TLDR:
- Jacob Steeves framed $TAO as AI infrastructure, not an investment token, in a widely circulated lecture
- Bittensor miners produce models and predictions, with the network automatically rewarding the highest quality output
- Dynamic TAO replaces human editorial decisions with a continuous, game-theory-driven resource allocation system
- Open-source AI lacks economic incentives to compete with closed labs, and Bittensor’s design targets that gap directly
Jacob Steeves, a co-founder of Bittensor, recently delivered a lecture connecting machine intelligence with incentive design.
The talk drew attention for its focus on architecture rather than token price or market performance. Steeves framed the Bittensor network, $TAO, as infrastructure for decentralized AI coordination.
His argument centered on how open networks can replace centralized labs in building, owning, and distributing machine intelligence at scale.
Bitcoin’s Blueprint and the Case for Decentralized AI Infrastructure
Bitcoin was not originally designed to store value. It was built to coordinate strangers at a global scale using nothing but incentive design. That foundational logic is what Bittensor borrowed when constructing $TAO.
Deep learning succeeded not because its algorithms were superior. It won because adaptive feedback loops replaced human guesswork in model training.
Bittensor applies that same principle to entire economies of compute, coordinating anonymous contributors through token incentives.

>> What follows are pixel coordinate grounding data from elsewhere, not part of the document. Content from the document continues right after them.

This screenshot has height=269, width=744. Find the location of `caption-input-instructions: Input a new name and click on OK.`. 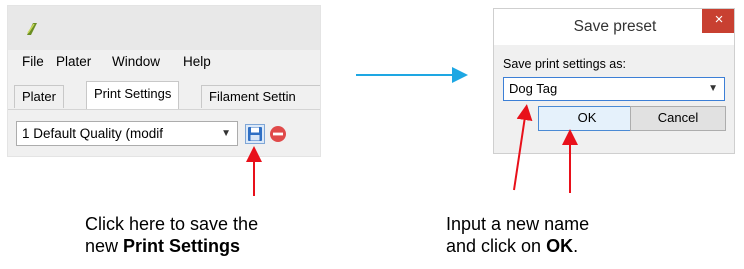

caption-input-instructions: Input a new name and click on OK. is located at coordinates (561, 235).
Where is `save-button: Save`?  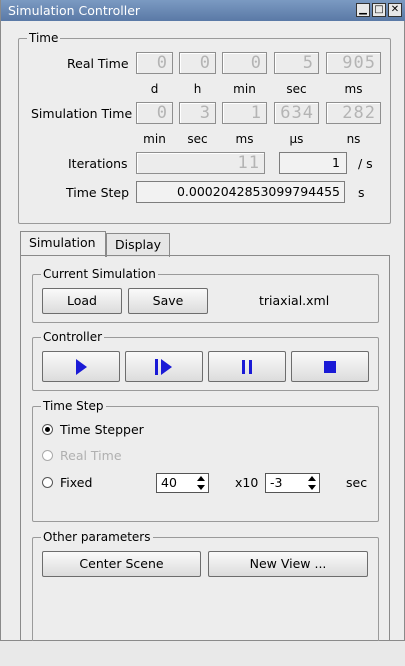
save-button: Save is located at coordinates (168, 301).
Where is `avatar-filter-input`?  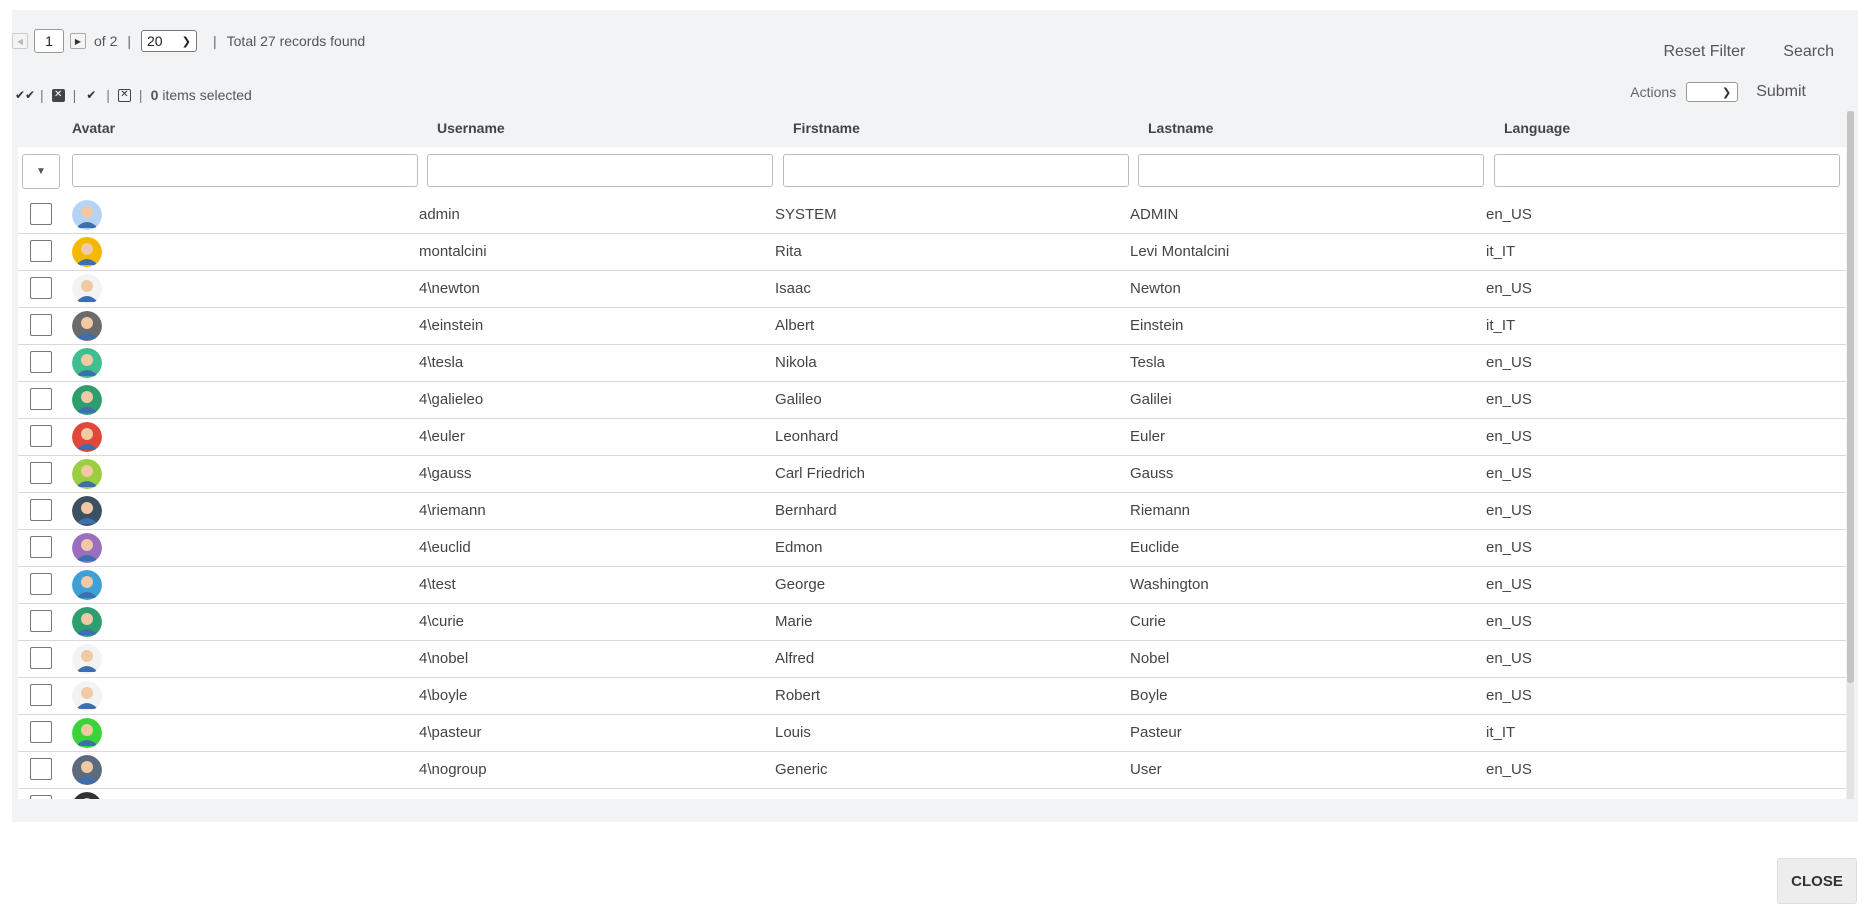 avatar-filter-input is located at coordinates (245, 170).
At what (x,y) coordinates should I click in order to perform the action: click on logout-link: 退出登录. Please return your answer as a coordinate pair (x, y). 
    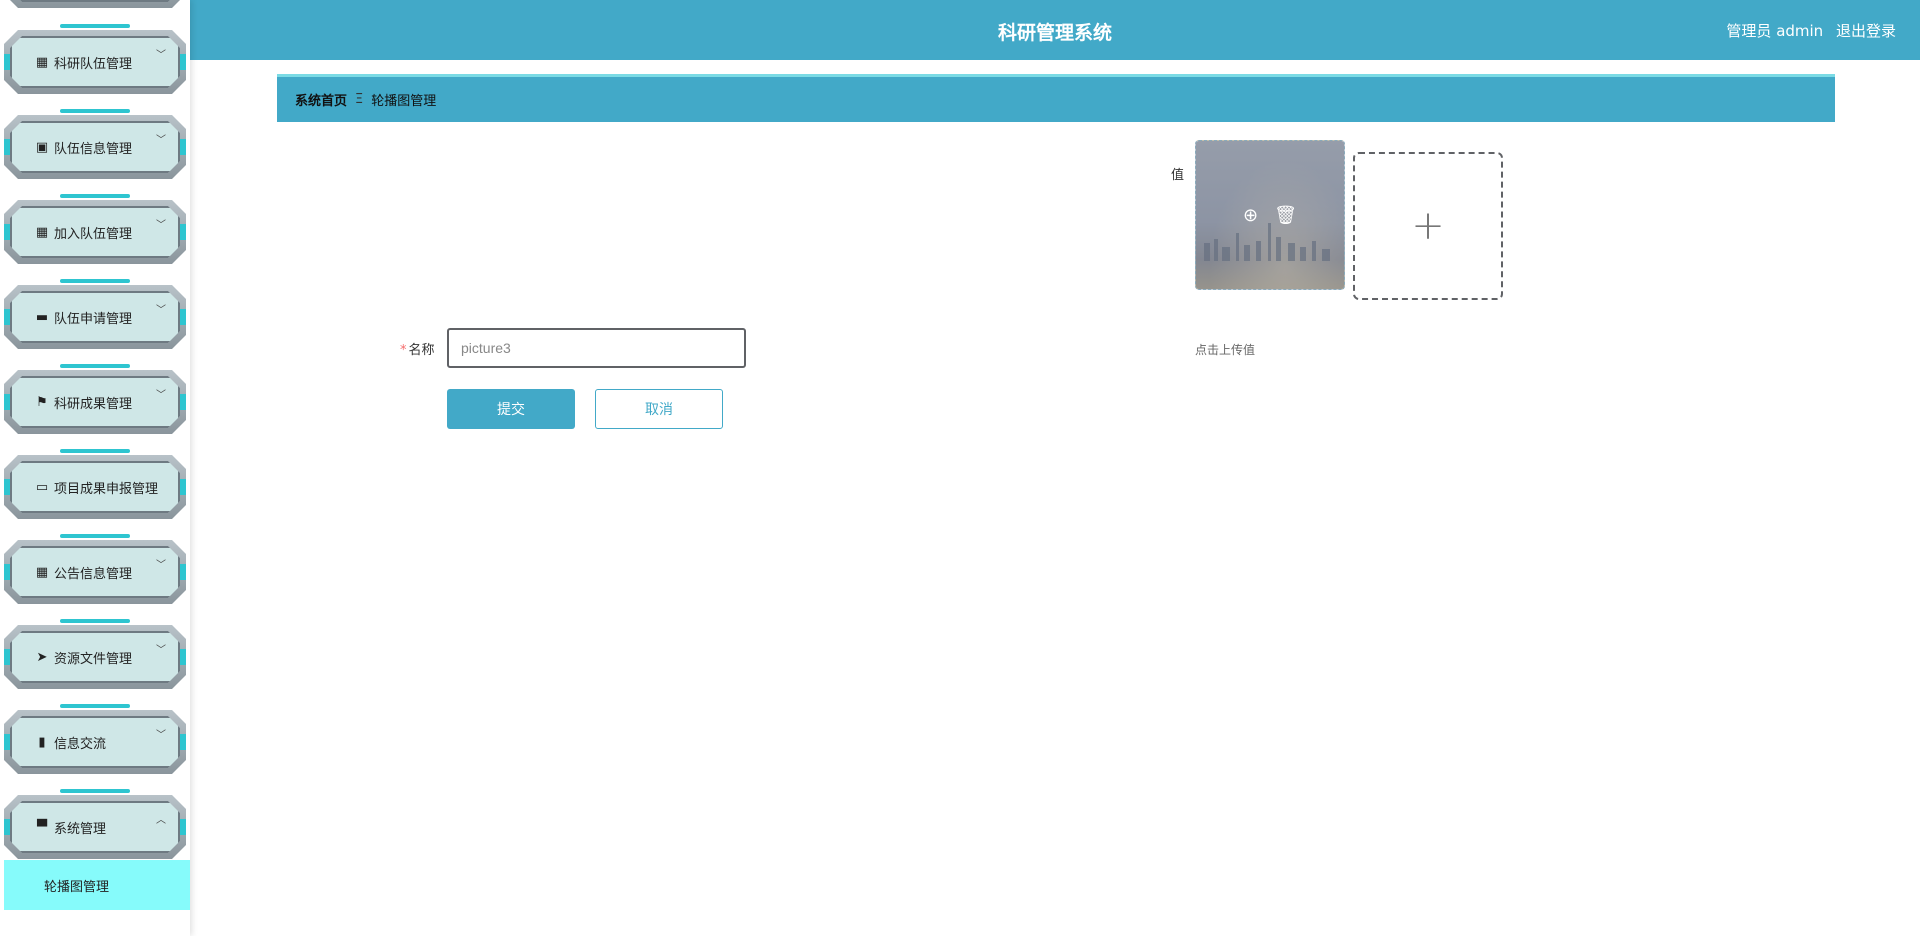
    Looking at the image, I should click on (1866, 31).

Steeves pointed out that every AI system follows four core steps: state, objective, feedback, and adaptation. The Bittensor network is built entirely around that loop.
It treats intelligence production the way Bitcoin treats transaction security — as something the network grades and rewards automatically.
According to a thread shared by @2xnmore, “Bitcoin is not just money. It is the largest incentive computer ever built.”
$TAO operates as the next iteration of that machine, except miners produce models, predictions, and inference rather than transaction confirmations.
Subnets, Dynamic TAO, and the Market for Machine Intelligence
Subnets on Bittensor function as independent markets, each incentivizing useful work in specific domains. Trading, robotics, vision, weather prediction, and sports analytics each operate as self-contained economies within the broader network. Contributors are paid based on output quality, not affiliation.
Dynamic TAO is the mechanism that allocates resources across subnets. It runs continuously and uses game theory to filter quality, removing editorial decisions from human hands. This turns subnet funding into a market-driven process rather than a governance vote.
Open-source AI currently faces a resource disadvantage against closed laboratories. Contributors have little economic reason to compete with well-funded private labs. Bittensor’s incentive structure addresses that gap directly by rewarding useful contributions with token value.
The distinction Steeves drew between $TAO and other AI tokens is structural. Most AI tokens fund companies that build AI. $TAO is positioned as the infrastructure layer itself — the rails rather than the train.
A 70-billion parameter model can now be trained across thousands of anonymous machines, coordinated by nothing but token incentives, without requiring any central laboratory or institutional permission.